═══ THE DATA ═══
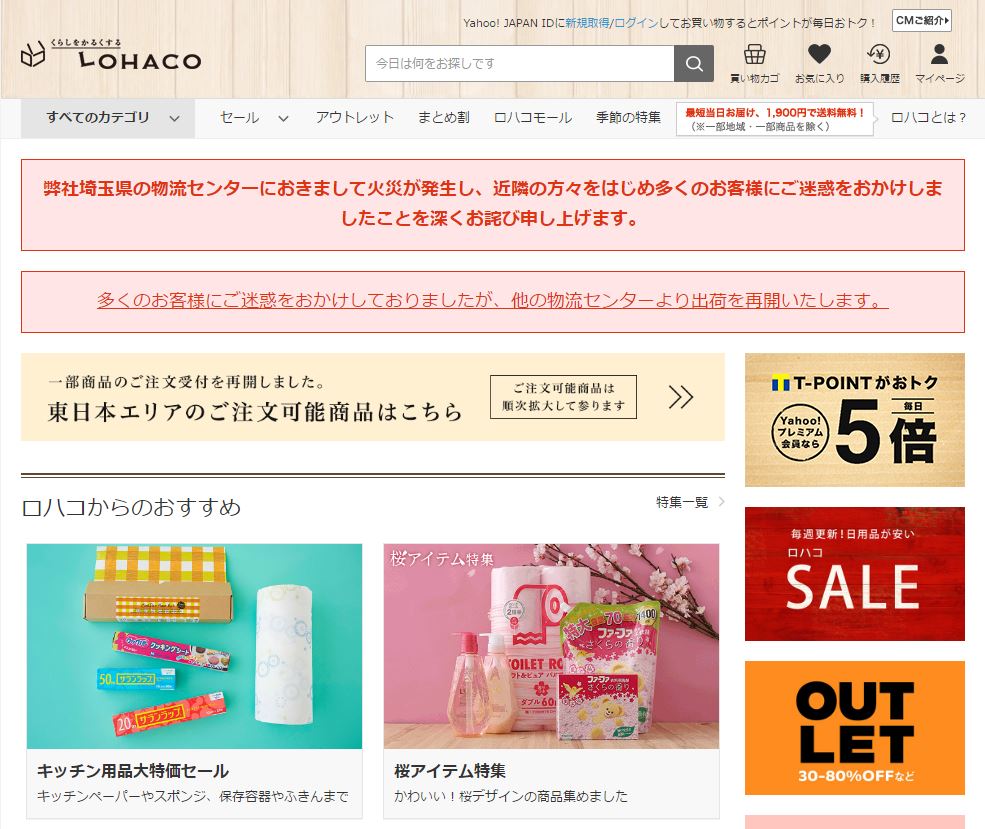985x829 pixels.
Task: Click the LOHACO logo
Action: [x=111, y=55]

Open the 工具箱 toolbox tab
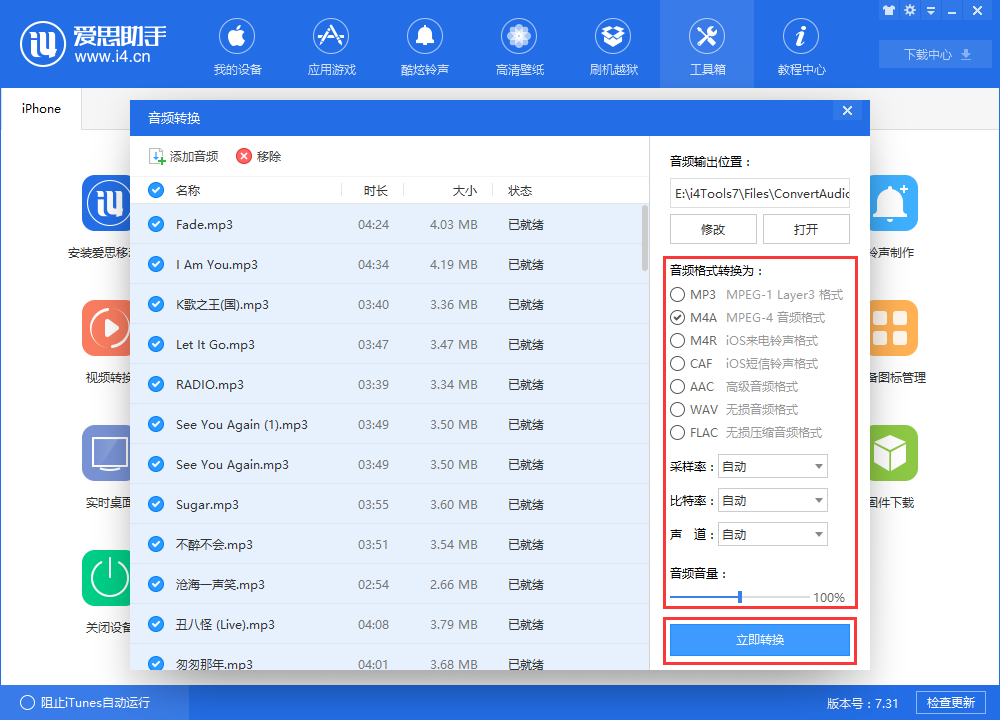[707, 47]
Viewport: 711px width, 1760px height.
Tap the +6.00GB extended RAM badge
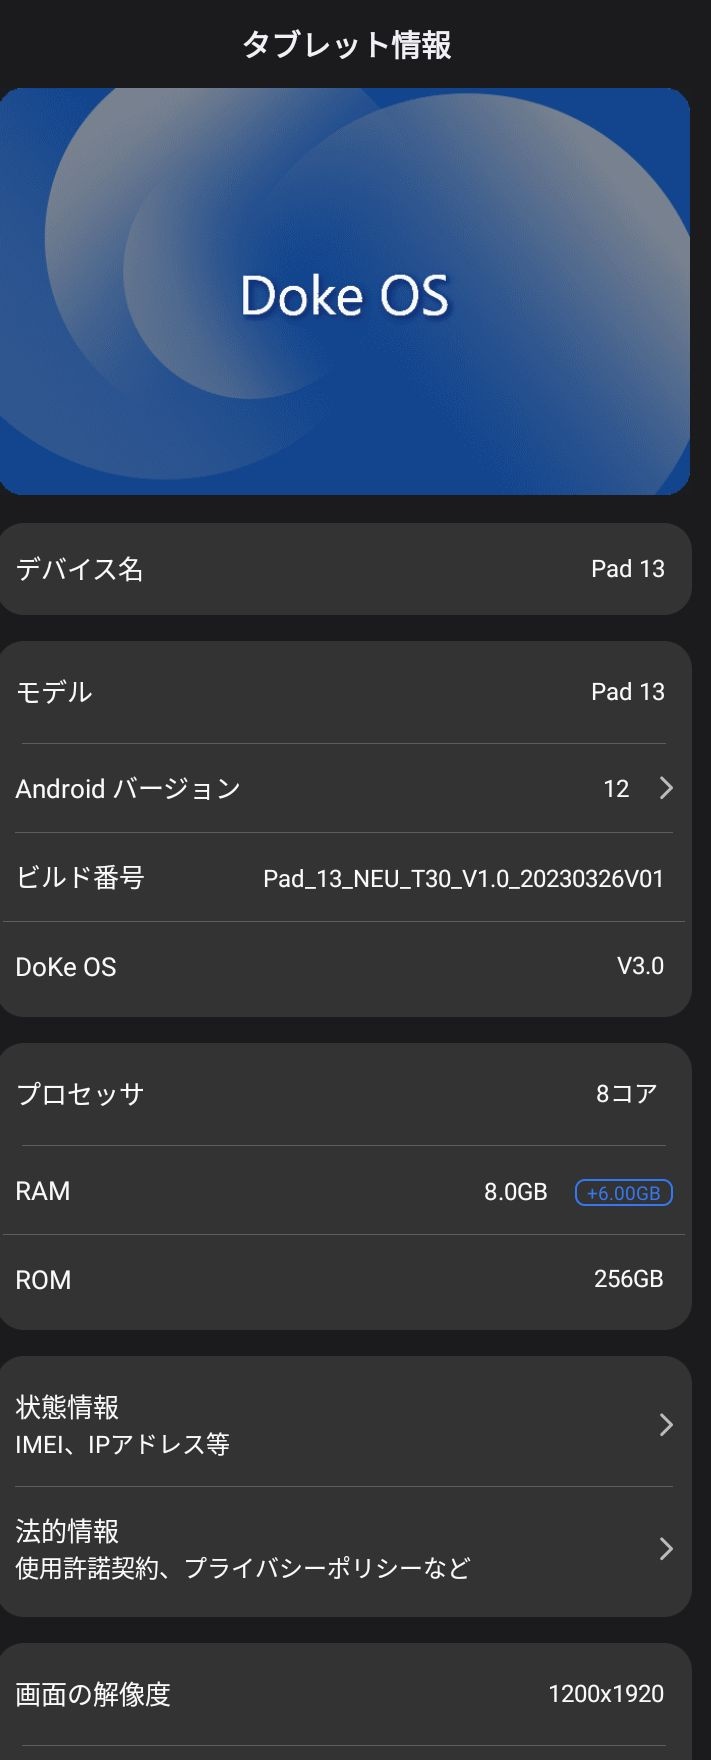point(623,1192)
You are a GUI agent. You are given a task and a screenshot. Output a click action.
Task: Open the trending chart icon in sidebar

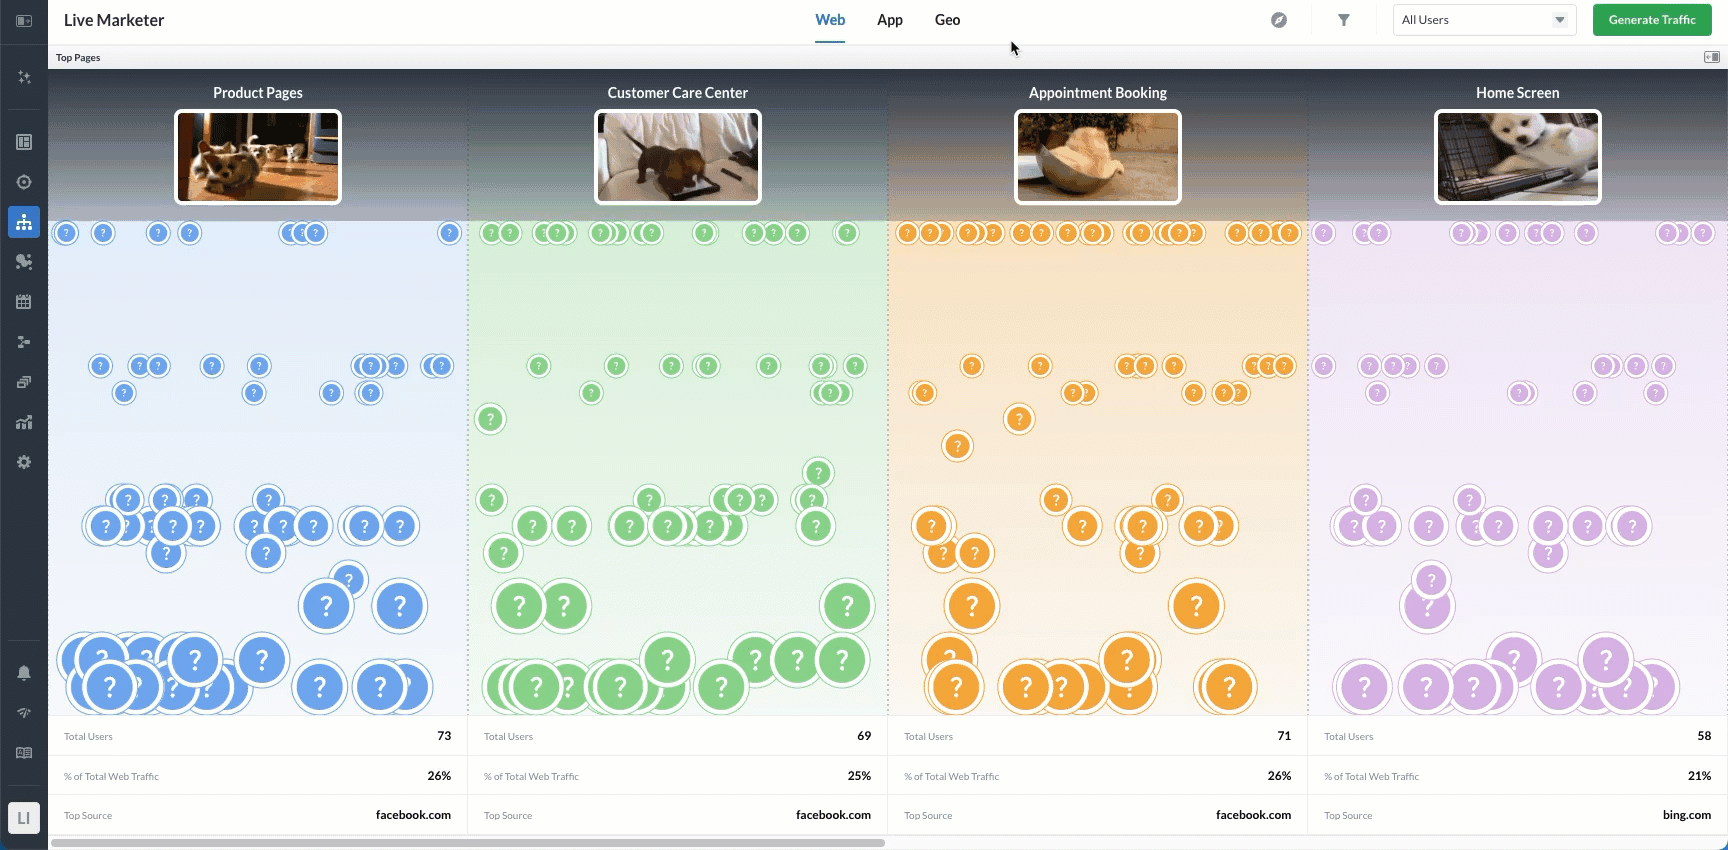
═══
* WHAT IS BEING ASKED:
Copy exactly the lines from the line that contains "Open the 工具箱 toolbox tab" through the last line of the records above, both ends included, but leave out the pictures.

* OUTPUT OF THE EXERCISE:
Open the 工具箱 toolbox tab
[707, 47]
Viewport: 711px width, 1760px height.
Tap the +6.00GB extended RAM badge
point(623,1192)
You are a GUI agent. You are given a task and a screenshot. Output a click action.
Task: Open the trending chart icon in sidebar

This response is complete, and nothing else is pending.